TO BE DONE: Put the listing below into a numbered list, skipping blank lines and leaving out the pictures.

:: INPUT DATA ::

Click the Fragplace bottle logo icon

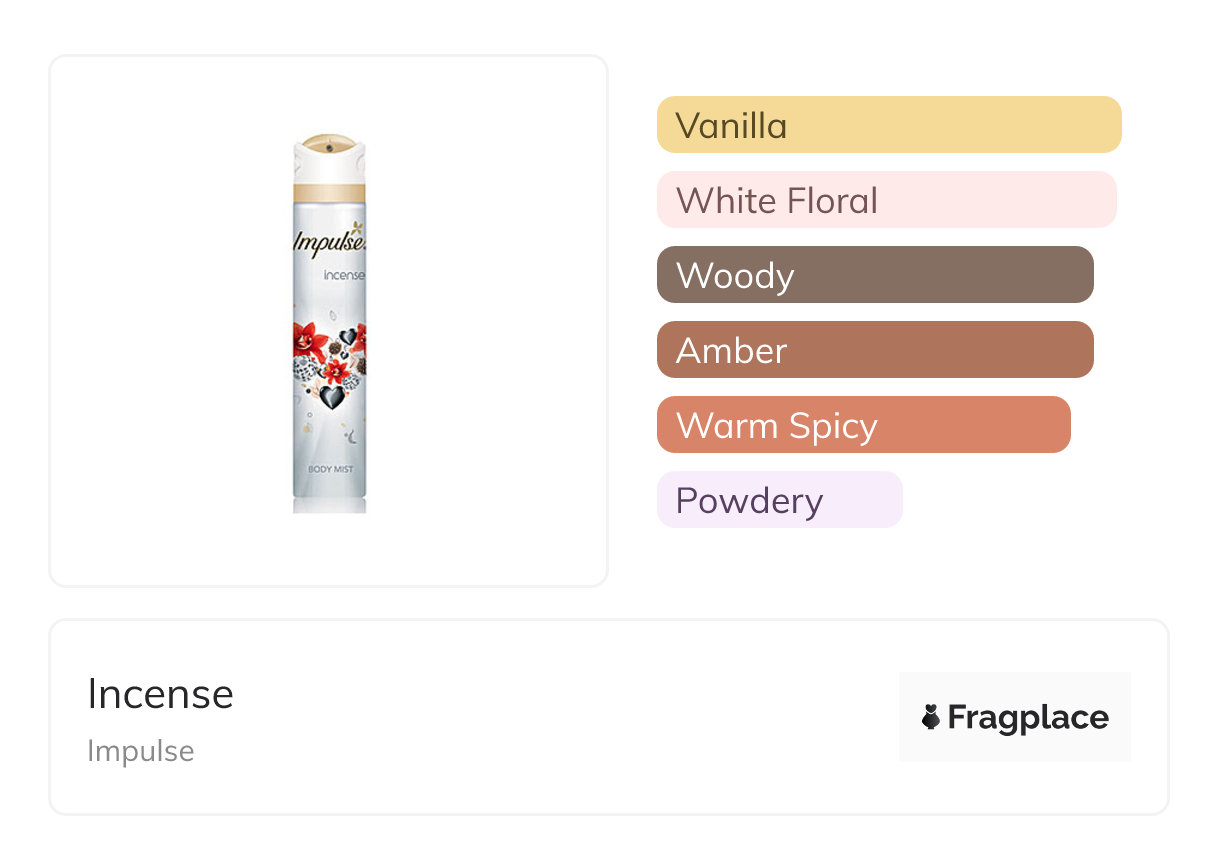click(931, 717)
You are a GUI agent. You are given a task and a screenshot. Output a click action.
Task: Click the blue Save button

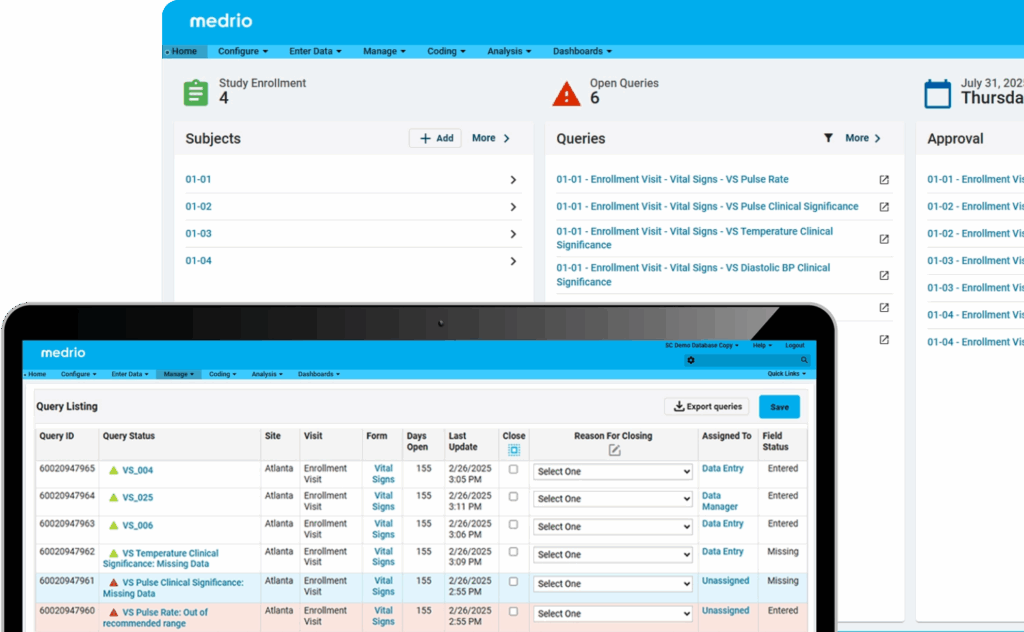coord(779,407)
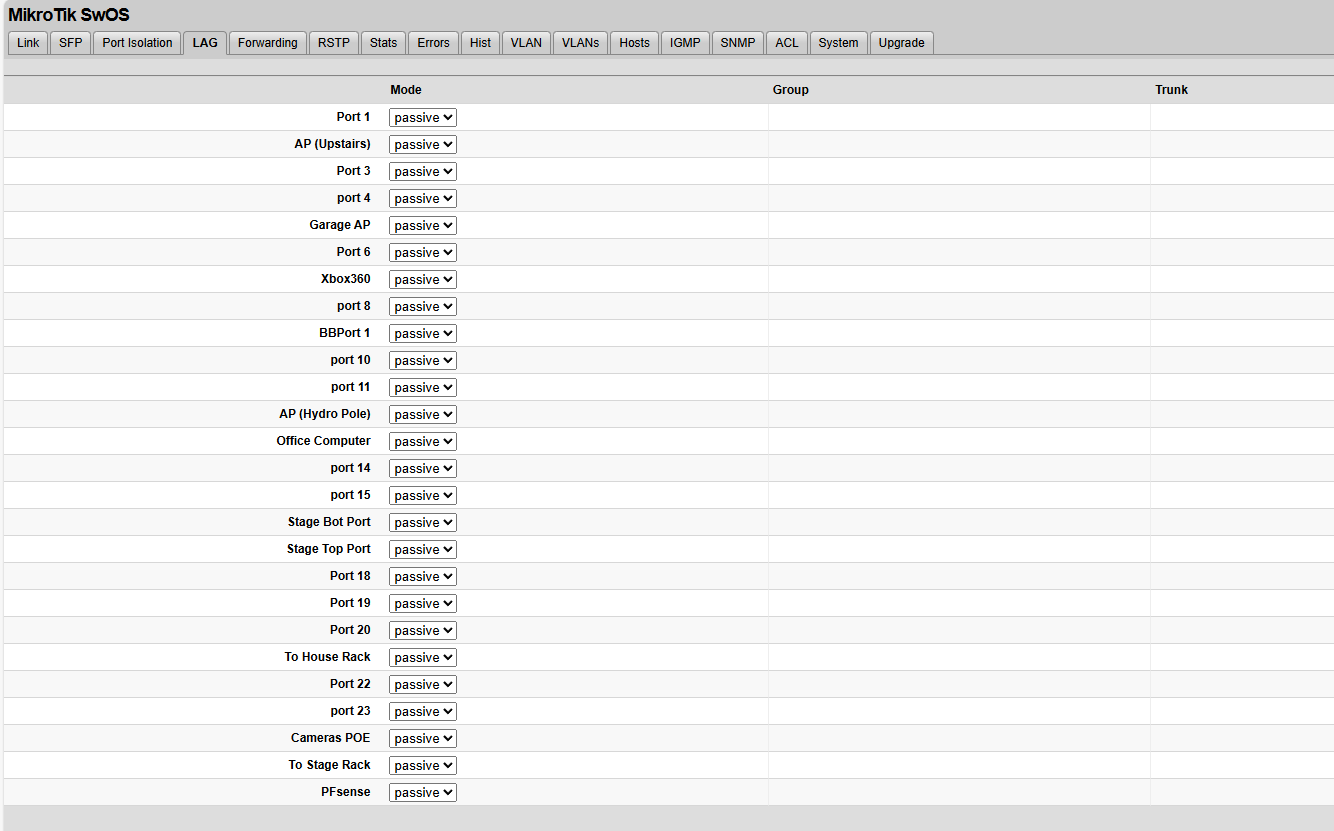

:::

RESPONSE TO THE TASK:
1. Click the Fragplace bottle logo icon
2. click(931, 717)
3. You are a GUI agent. You are given a task and a screenshot. Output a click action.
4. Task: Click the blue Save button
5. coord(779,407)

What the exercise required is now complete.